Fakültedeki hanım kardeşlerimizin başörtüsünden dolayı hakları engelleniyor; ne yapmamız lâzım?


Haklarını korumak için çalışmaları lâzım!

Her hadis-i şerif güzel de, bir hadis-i şerif çok hoşuma gidiyor: Bir insanın malını korumak için, canını korumak için uğraşması... Dağbaşında meselâ, harâmî yolunu kesmiş, çekmiş tabancayı, “Ver parayı!” diyor. Bu konuda Peygamber SAS Efendimiz buyuruyor ki:[21]

 

مَنْ قُتِلَ دُونَ مَالِهِ فَهُوَ شَهِيدٌ، وَمَنْ قُتِلَ دُونَ دَمِهِ فَهُوَ شَهِيدٌ،

 

وَمَنْ قُتِلَ دُونَ دِينِهِ فَهُوَ شَهِيدٌ، وَمَنْ قُتِلَ دُونَ أَهْلِهِ فَهُوَ شَهِيدٌ

 

(حم. حب ن سعيد بن زيد)

 

RE. 437/11 (Men kutile dûne mâlihî fehüve şehîdün) “Kim malını korumak için savaşırken ölürse, şehiddir. (Ve men kutile dûne demihî fehüve şehîdün) Kim canını korumak için savaşırken ölürse, şehiddir.”

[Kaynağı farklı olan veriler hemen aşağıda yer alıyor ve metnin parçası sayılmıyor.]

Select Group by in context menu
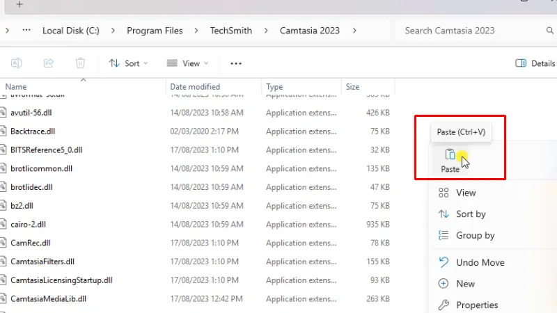This screenshot has width=557, height=313. 475,235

(Ve men kutile dûne dînihî fehüve şehîdün) “Bir kimse dini uğrunda öldürülse, o şehiddir. (Ve men kutile dûne ehlihî fehüve şehîdün) Bir kimse ehlini müdafaada öldürülse, o da şehiddir.”

Canını kurtarmak için uğraşmayı anlıyor da insan; demek ki, malı bile vermeyeceğiz.

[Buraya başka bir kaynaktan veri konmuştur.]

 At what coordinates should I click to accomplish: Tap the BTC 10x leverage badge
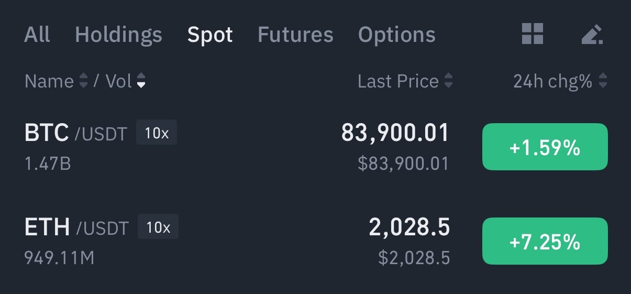[x=157, y=133]
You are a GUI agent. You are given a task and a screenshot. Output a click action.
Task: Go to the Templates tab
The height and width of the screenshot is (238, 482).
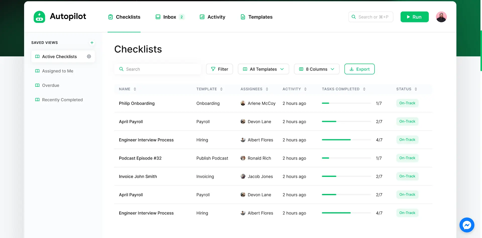point(256,17)
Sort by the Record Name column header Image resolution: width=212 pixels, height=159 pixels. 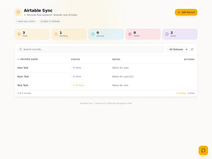(x=28, y=59)
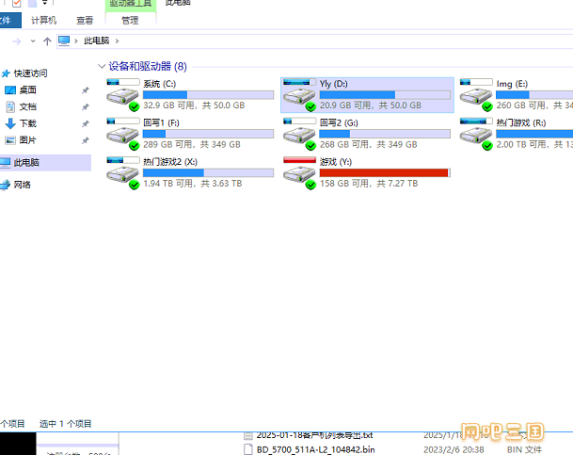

“—Vermiyorum yâ, Allah Allah!..” diyebileceğiz. Yerine göre tabii...

Hadis-i şerifin bize verdiği ruh önemli!.. Hakkını koruyacaksın yâni... Hakkını korumak için, malını korumak için mücadele edeceksin. “Yâhu amma nekes adammış, malını vermemek için öldü boş yere!” diyebilirler ama, öyle değil... Öbür adam bunun karşısına çıkıp, o harâmîliği yapmayacaktı, yolu kesmeyecekti. Bunun müdafaası meşrûdur. O meşrû müdâfaa esnasında ölürse, şehid oluyor.

Siz de hukukunuza sahip olun lütfen! Çünkü insanın hürriyeti en güzel şeydir. Haklarını insanın takib etmesi, bilmesi, koruması, kollaması lâzım!

Prof. Dr. Mahmud Es’ad COŞAN

[21] Tirmizî, Sünen, c.V, s.315, no:1341; Ebû Dâvud, Sünen, c.XII, s.388, no:4142; Neseî, Sünen, c.XII, s.465, no:4027; Ahmed ibn-i Hanbel, Müsned, c.I, s.190, no:1652; Neseî, Sünenü’l-Kübra, c.II, s.310, no:3558; Beyhakî, Sünenü’l-Kübrâ, c.III, s.266, no:5858; Abdürrezzak, Musannef, c.I, s.66, no:106; Tayalisî, Müsned, c.I, s.32, no:233; Abd ibn-i Humeyd, Müsned, c.I, s:66, no:106; Said ibn-i Zeyd RA’dan.

Kenzü’l-Ummâl, c.IV, s.416, no:11180; Keşfü’l-Hafa, c.II, s.269, no:2559; Câmiü’l-Ehâdis, c.XXI, s.209, no:23315.